**EXERCISE BRIEF:** Starting at the line that contains "925x466 pixels. Task: Open" and continuing through the end of the entries, write those lines out again, requests included. Scale every coordinate in the answers by 0.25 and round to whole numbers, with halves rounded up, and leave the pictures out.

**INPUT RECORDS:**
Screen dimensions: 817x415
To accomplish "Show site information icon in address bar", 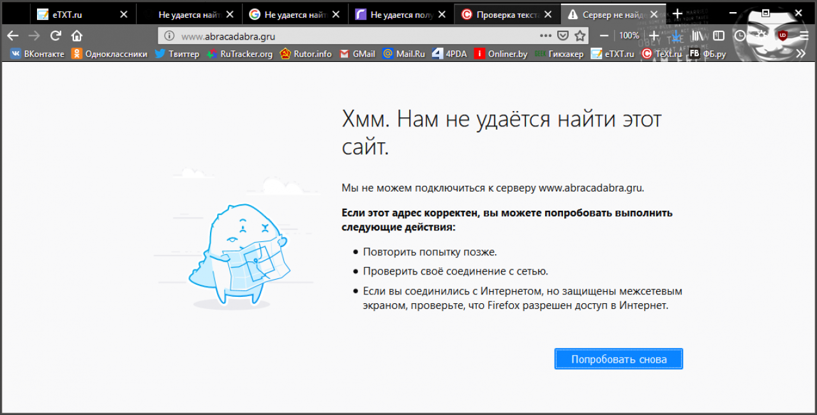I will [169, 36].
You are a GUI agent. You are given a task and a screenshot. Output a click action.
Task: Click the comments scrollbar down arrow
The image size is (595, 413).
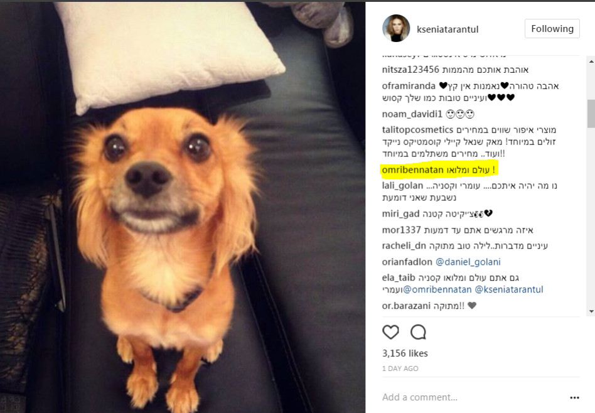[x=591, y=312]
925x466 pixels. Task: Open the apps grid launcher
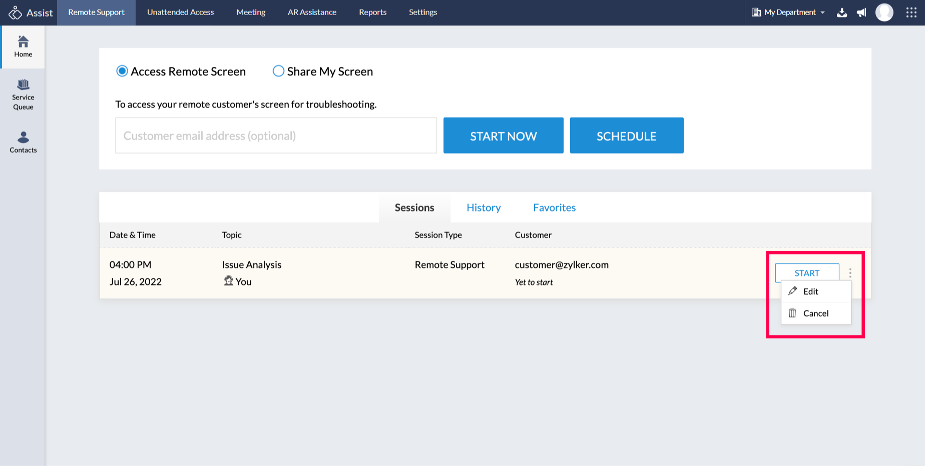pos(911,13)

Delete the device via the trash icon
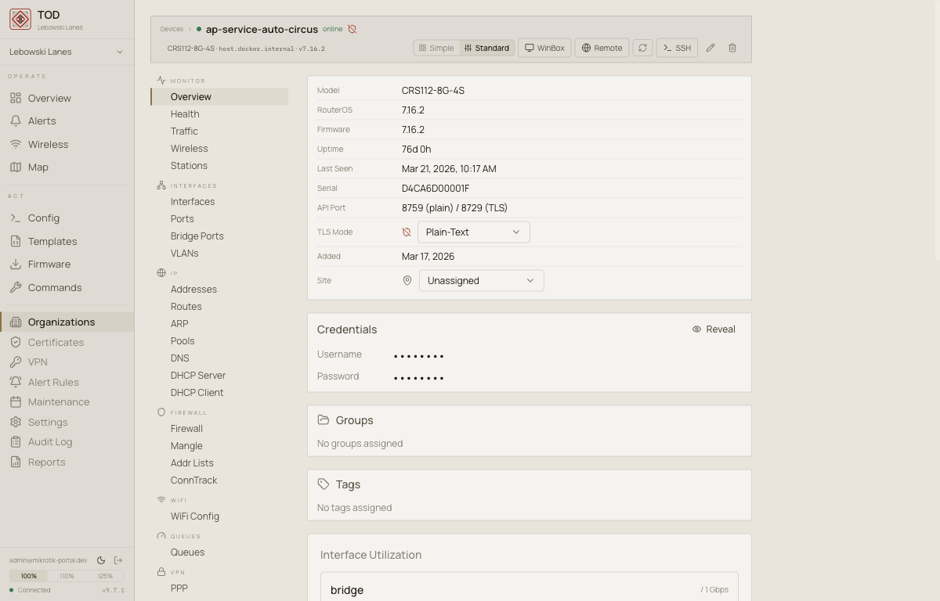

**EXERCISE RESPONSE:**
925x466 pixels. Task: Open the apps grid launcher
pos(228,3)

Delete the device via the trash icon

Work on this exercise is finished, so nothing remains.